尹錫悦(ユン・ソクヨル)大統領は、今月21日に開催される韓米首脳会談で「インド太平洋経済枠組み」(IPEF)加盟を確定する方針だ。
大統領室高官は18日、本紙に対してIPEF加盟と関連し「加盟の意志を明らかにした」と述べた。別の大統領室関係者も、韓国のIPEF加盟方針について「かなり進んでおり、最後の瞬間に来ていると考えればいい」とし、「これまで環太平洋パートナーシップ協定(TPP)や環太平洋パートナーシップに関する包括的及び先進的な協定(CPTPP)に加盟していないことについて、『今回は機を逃さないようにしよう』というムードがある。新しい規範ができ、デジタル経済や気候変動など市場開放イシューと関係のない規範を作って協力する枠組みに関する国際議論の場から疎外されてはならないという考えが、尹大統領と参謀陣にはある」と述べた。
尹大統領は16日、国会での初の施政方針演説でもこのような立場を明らかにしている。尹大統領は演説で「今週訪韓するジョー・バイデン米大統領とIPEFを通じたグローバル・サプライチェーン協力強化策を議論する」とし「サプライチェーン安定化の策だけでなく、デジタル経済やカーボンニュートラル(炭素中立)など様々な経済安保に関する事案が含まれるだろう。政府が主要国と経済安保協力を拡大し、国際規範の形成を主導するためには、国会の支援が切実だ」と言及した。

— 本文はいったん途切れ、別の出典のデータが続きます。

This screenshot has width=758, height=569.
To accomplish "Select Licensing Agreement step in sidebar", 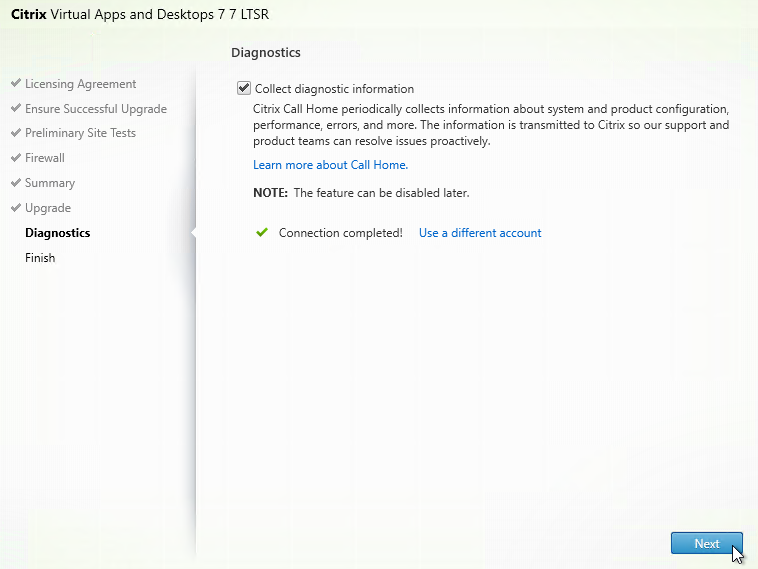I will [80, 84].
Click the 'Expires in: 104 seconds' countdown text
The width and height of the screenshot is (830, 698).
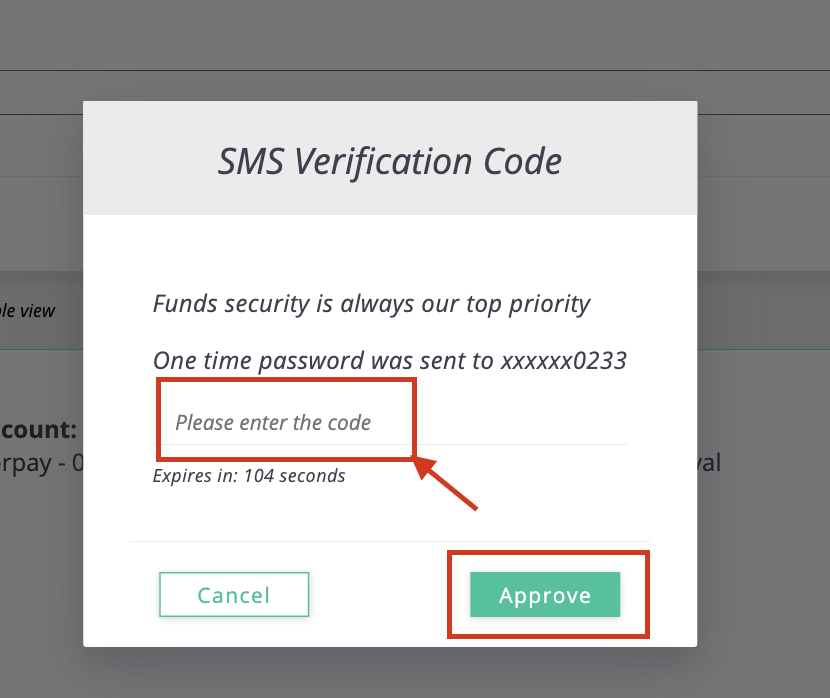tap(249, 476)
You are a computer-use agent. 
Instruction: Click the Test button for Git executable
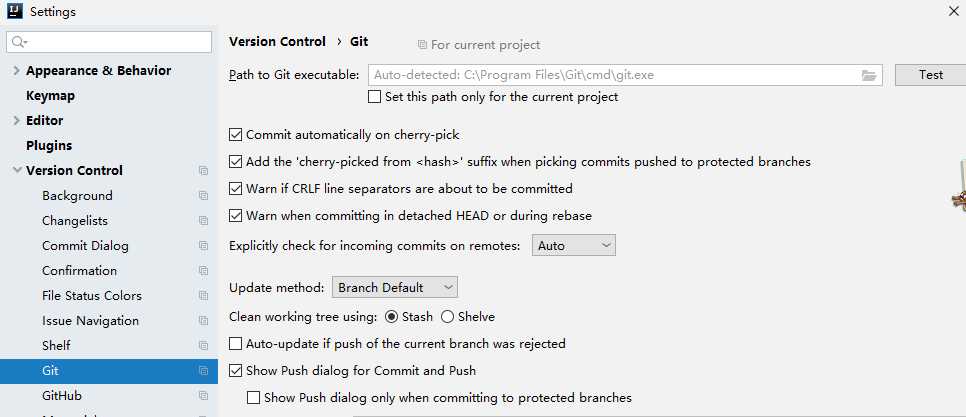point(930,75)
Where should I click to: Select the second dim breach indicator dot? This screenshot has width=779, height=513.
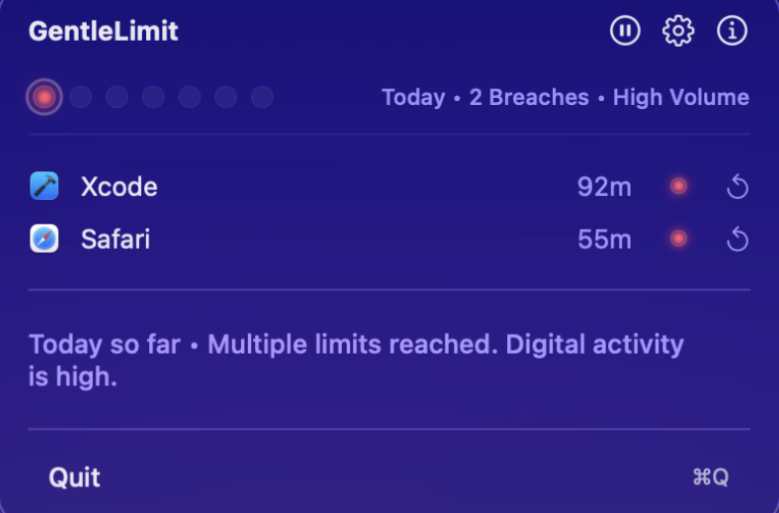coord(81,97)
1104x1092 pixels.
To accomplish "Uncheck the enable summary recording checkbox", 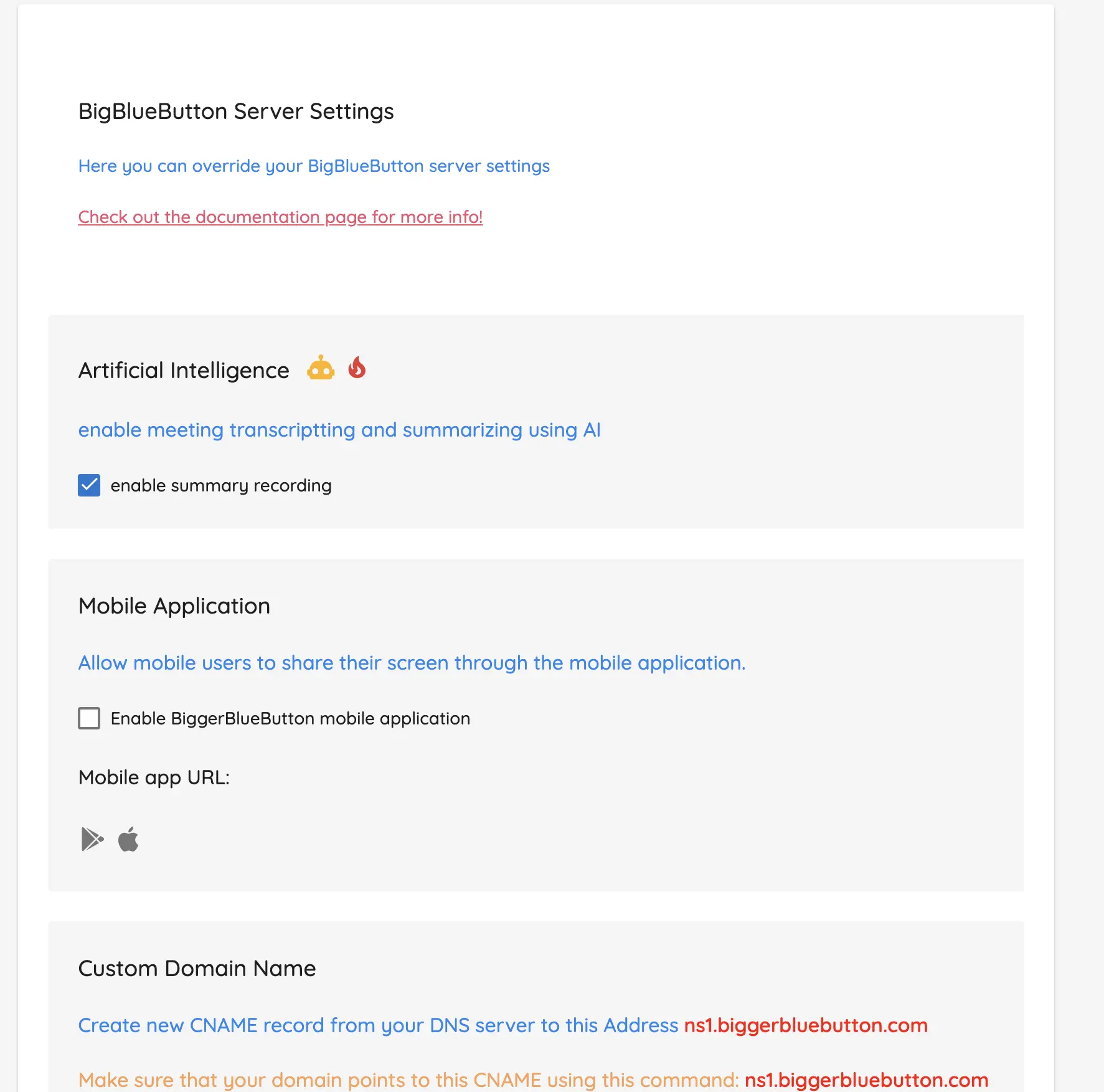I will pos(89,485).
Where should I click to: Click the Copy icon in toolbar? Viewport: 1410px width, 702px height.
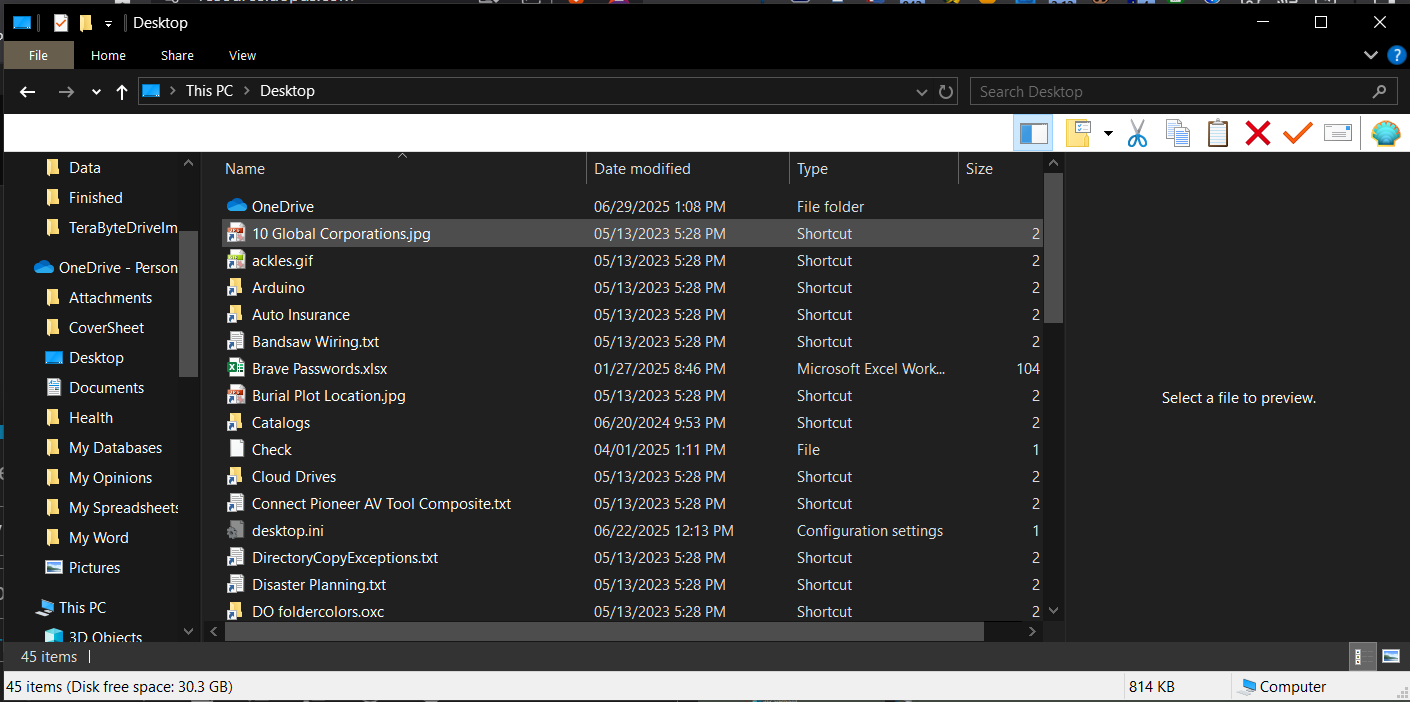pyautogui.click(x=1178, y=133)
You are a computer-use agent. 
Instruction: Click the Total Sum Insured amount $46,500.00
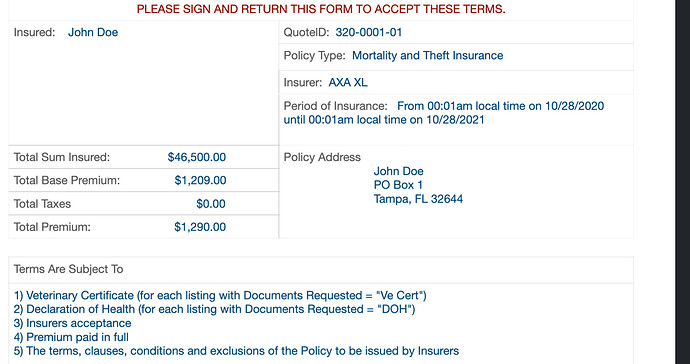tap(197, 157)
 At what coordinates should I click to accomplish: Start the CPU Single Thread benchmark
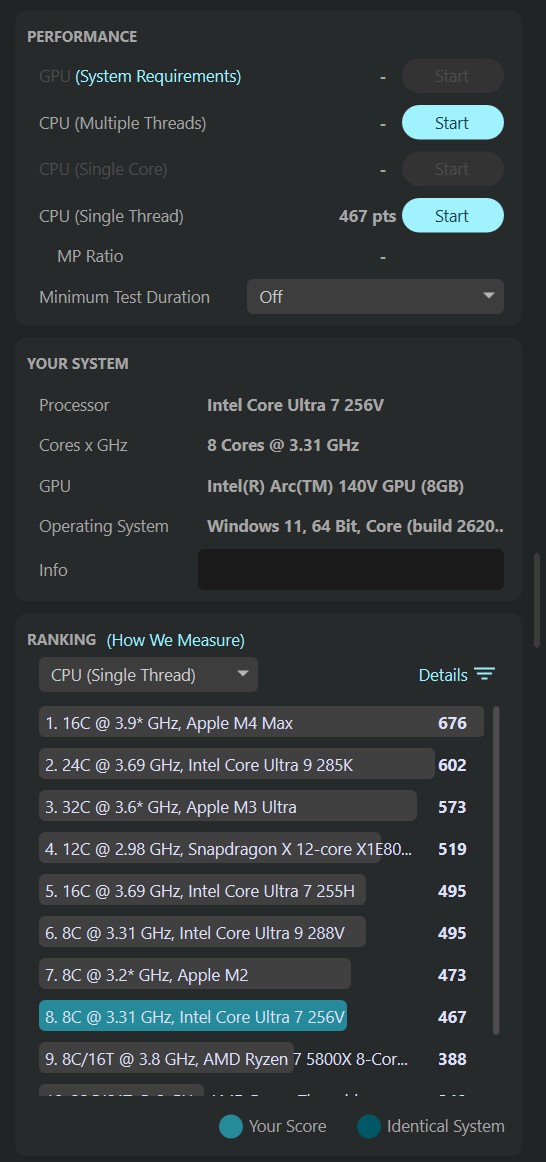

IPEFは米国が昨年10月に提案したもので、新型コロナウイルス感染症の流行後、グローバル・サプライチェーンやインフラ、デジタル経済、新再生可能エネルギーなど新しい通商議題に対して域内で包括的な経済協力を追求しようという構想から始まった。中国への依存度を下げるための策としてアジア太平洋地域同盟・パートナーを糾合する性格を帯びている。
バイデン大統領は、訪韓直後に日本に渡り、IPEF設立推進を宣言し、連帯参加を促すものといわれている。パク・チン外交部長官は前日、国会外交統一委員会で加盟を前向きに検討していることを明らかにし、「IPEFが(韓米)首脳会談で議題として議論される可能性が高い」、「実際の発足は(バイデン大統領の)韓国(訪問)後に日本で、関連会議にて決定するものと聞いている」と明らかにした。
ただし、中国側が強く反発しており、新政府には負担として作用する可能性が高い。尹大統領の最初の外交の試験台になるものとみられる。中国の王毅外交担当国務委員兼外交部長は、尹大統領の施政方針演説が行われた後のパク外交長官とのテレビ電話で、「デカップリング(脱同調化)の否定的傾向に反対し、グローバル産業のサプライチェーンを安定的に維持しなければならない」とし、「新冷戦の危険性を防止し、陣営の対峙に反対することは、両国の根本利益に関連するもの」と述べた。これについて、韓米間のIPEFをはじめとする経済安保協力が強化されることを牽制したのではないかという解釈が出ている。パク外交長官もこれと関連して「(王外相は)表現をIPEFとはせず、『域内』という表現を使った」とし、サプライチェーンに関する対話があったと言及した。